→ **Task statement**:
The answer must consist only of the lines in the records below from the line with "Open the Actions dropdown menu" to the line with "Task: Open 班级维护 in side menu", both included, copied word for word with every picture left out.

→ **Material provided**:
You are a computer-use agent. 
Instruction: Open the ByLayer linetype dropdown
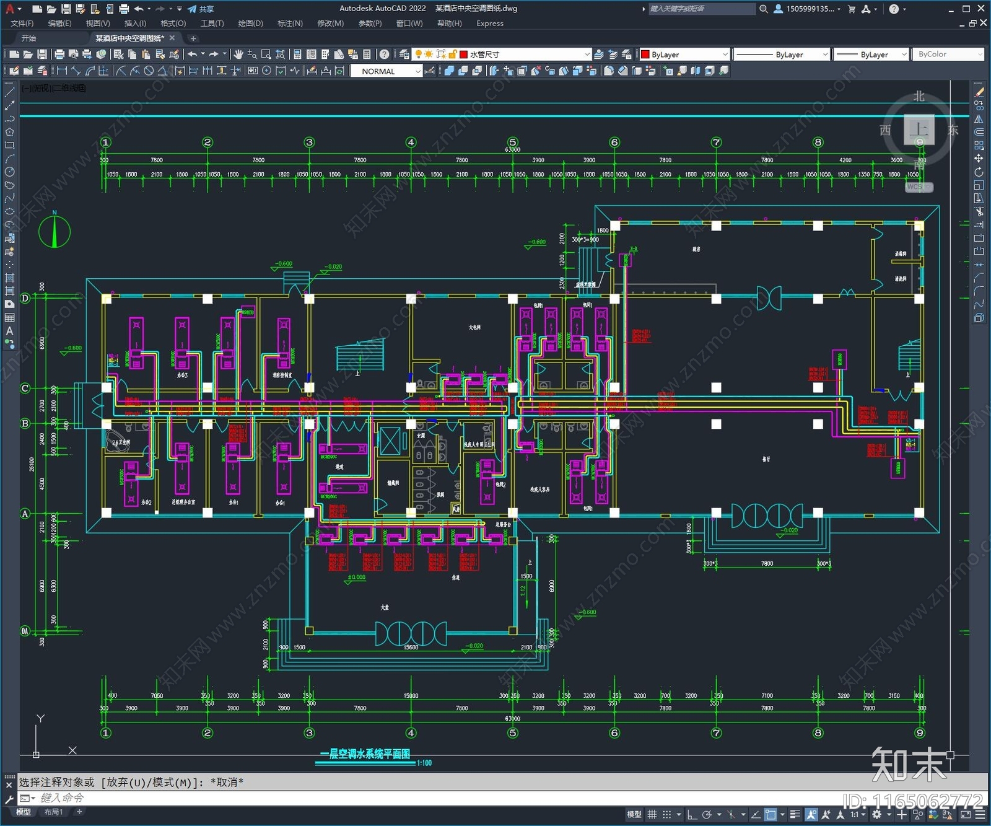780,55
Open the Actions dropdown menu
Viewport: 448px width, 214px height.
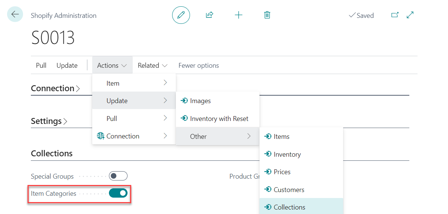pos(112,66)
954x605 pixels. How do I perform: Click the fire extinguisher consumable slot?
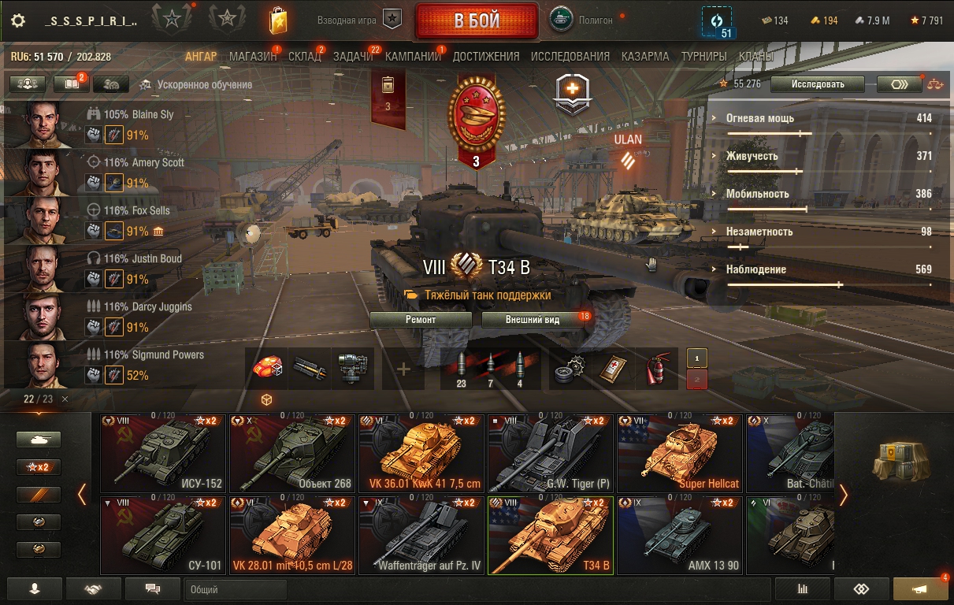tap(656, 369)
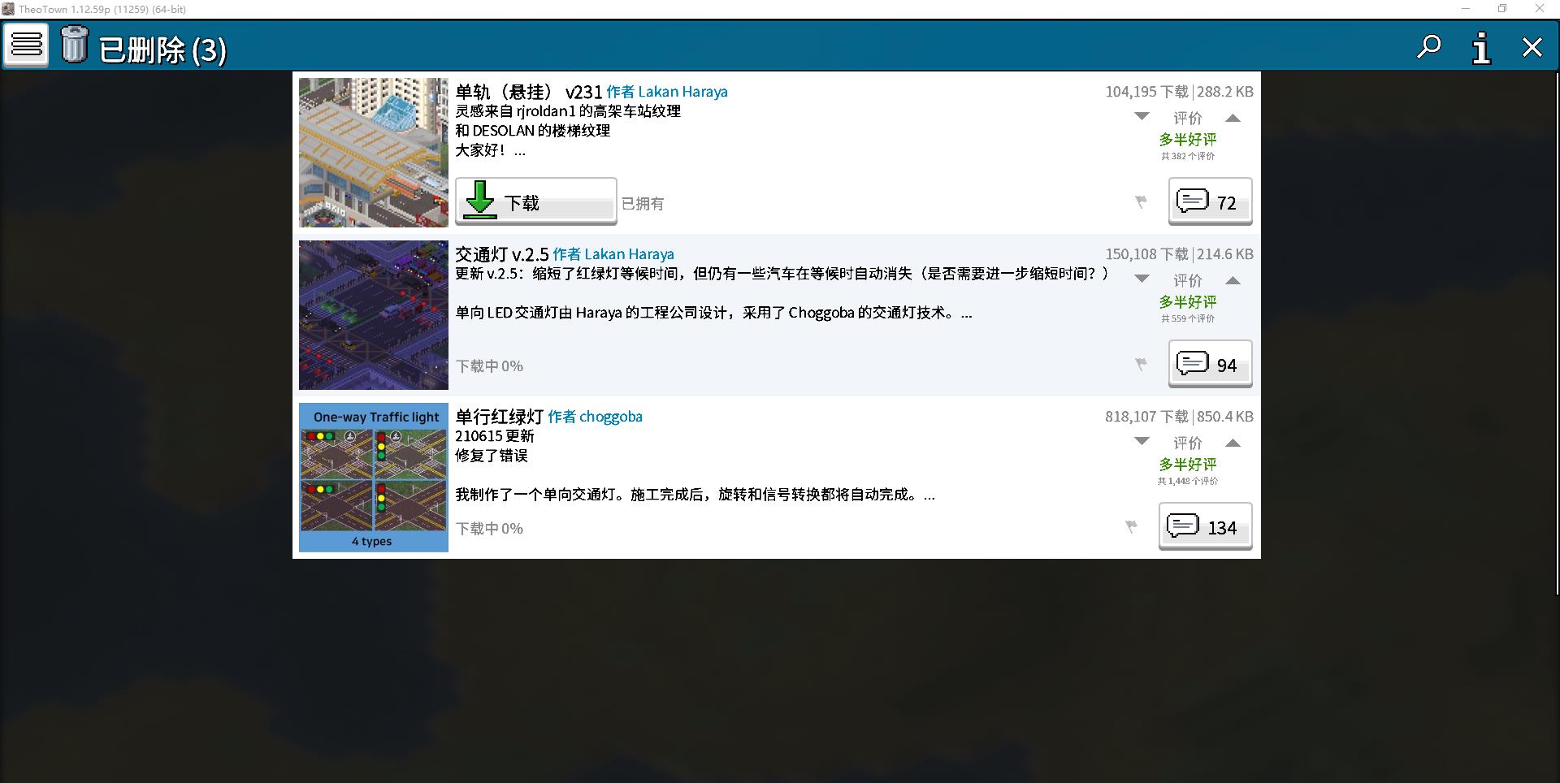Viewport: 1560px width, 783px height.
Task: Flag the 交通灯 v.2.5 plugin
Action: click(x=1141, y=364)
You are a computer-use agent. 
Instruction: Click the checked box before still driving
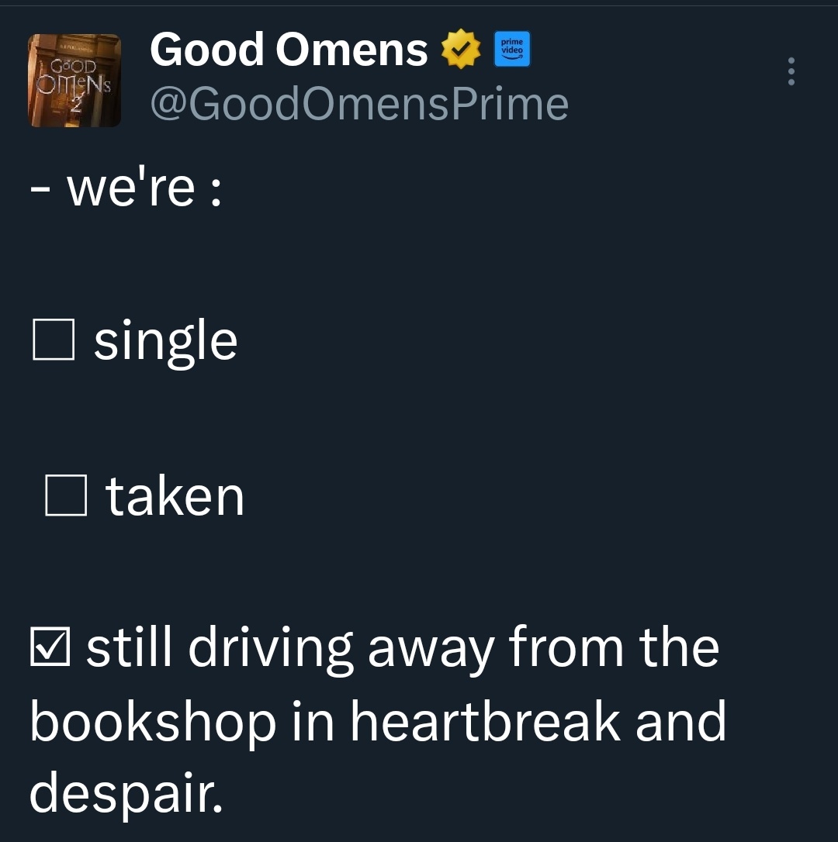point(50,647)
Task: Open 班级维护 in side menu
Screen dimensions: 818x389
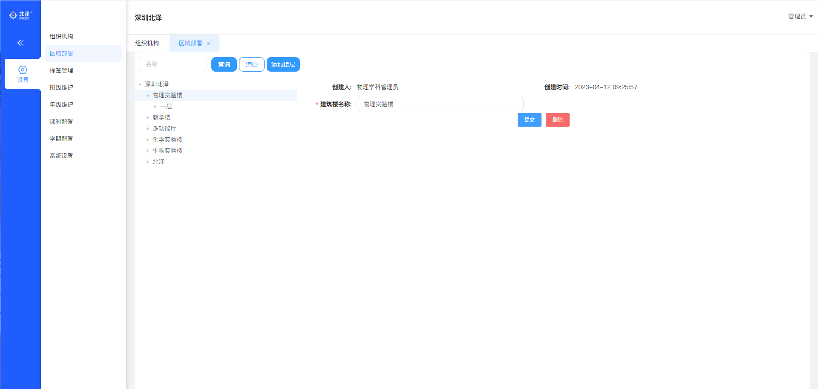Action: (61, 87)
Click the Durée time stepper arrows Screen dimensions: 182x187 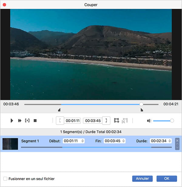pos(169,141)
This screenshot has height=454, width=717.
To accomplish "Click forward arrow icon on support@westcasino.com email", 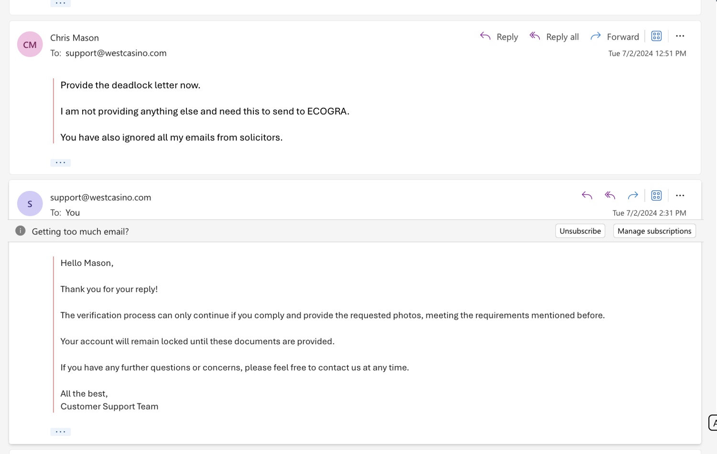I will tap(632, 196).
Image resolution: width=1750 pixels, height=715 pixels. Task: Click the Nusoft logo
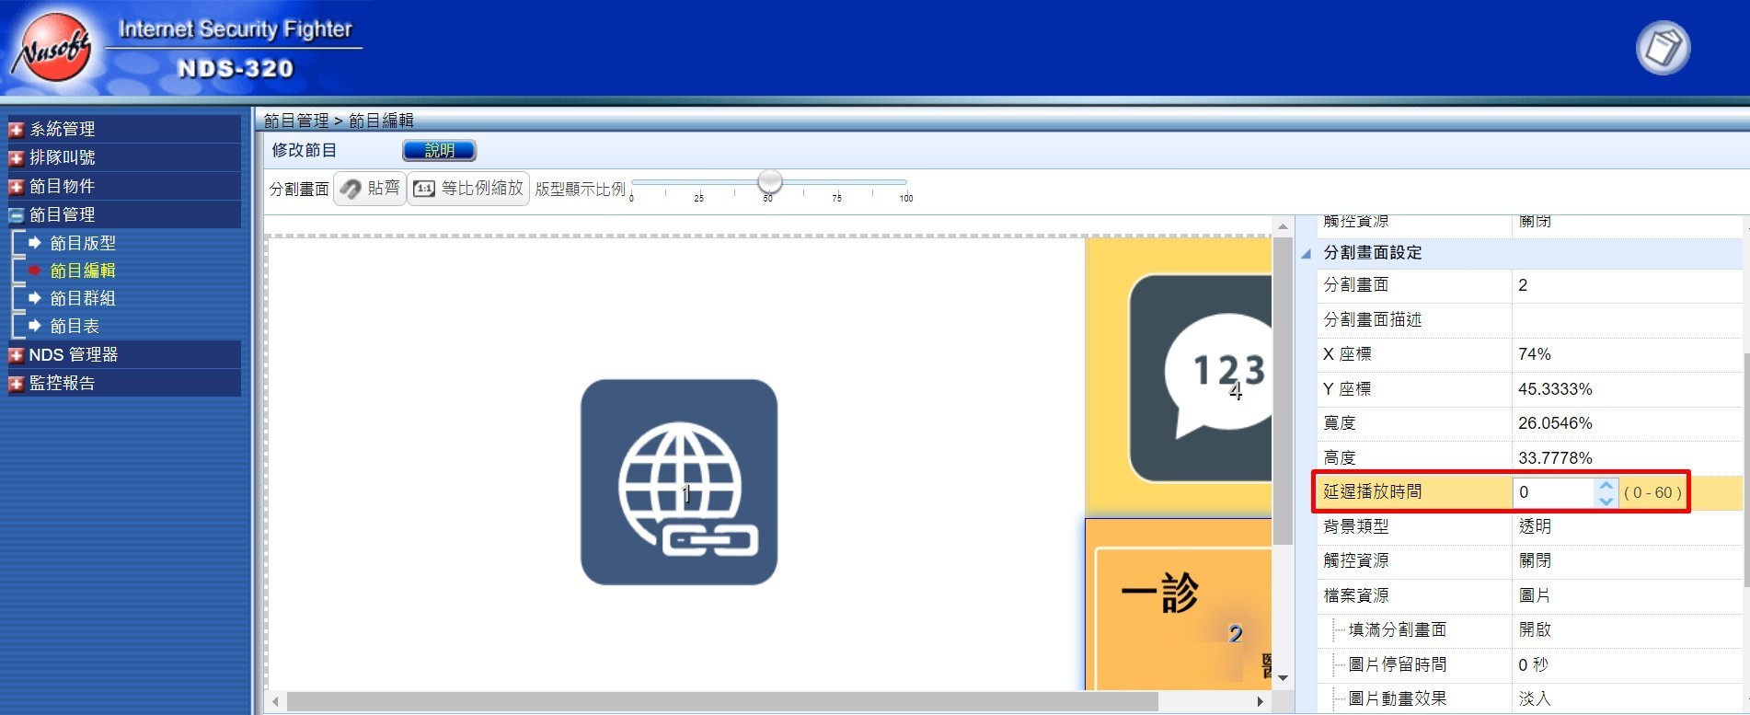tap(53, 49)
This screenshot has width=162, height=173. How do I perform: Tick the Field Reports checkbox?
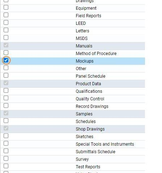(6, 15)
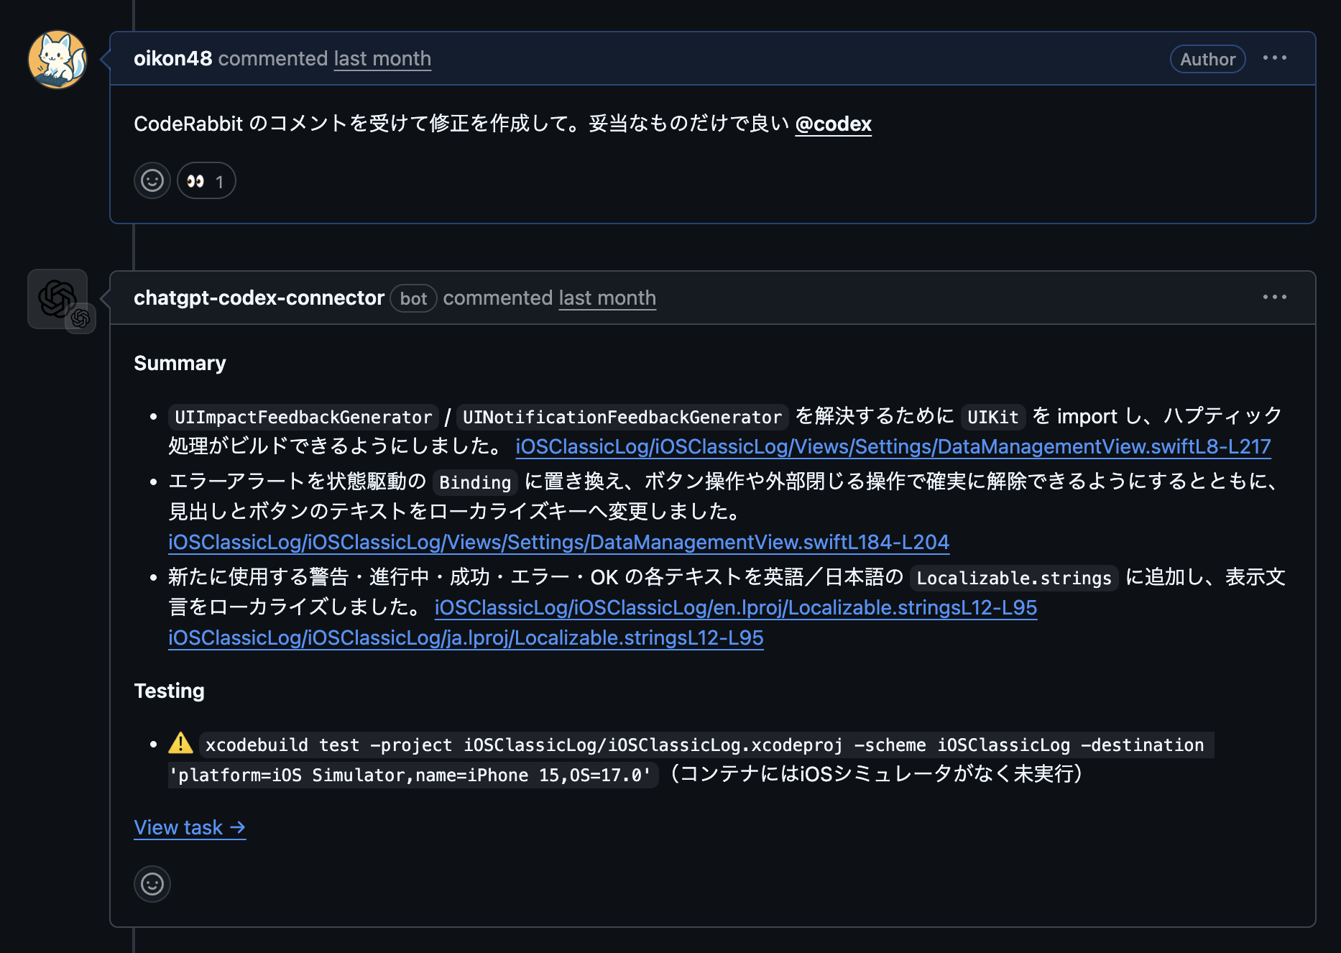Click the warning icon under Testing
Screen dimensions: 1341x953
coord(181,743)
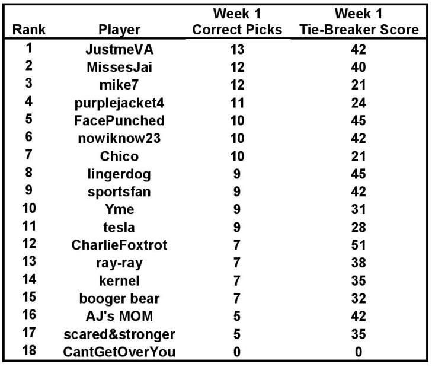Click the ray-ray player name
This screenshot has height=367, width=432.
(x=119, y=263)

→ **Answer**:
Open the Actions dropdown menu
Viewport: 448px width, 214px height.
pos(112,66)
954x605 pixels. How do I perform: Click the fire extinguisher consumable slot?
tap(656, 369)
Viewport: 1560px width, 783px height.
Task: Flag the 交通灯 v.2.5 plugin
Action: click(x=1141, y=364)
You are a computer-use agent. 
Instruction: Click the checked box before still driving
point(50,647)
Task: Open 班级维护 in side menu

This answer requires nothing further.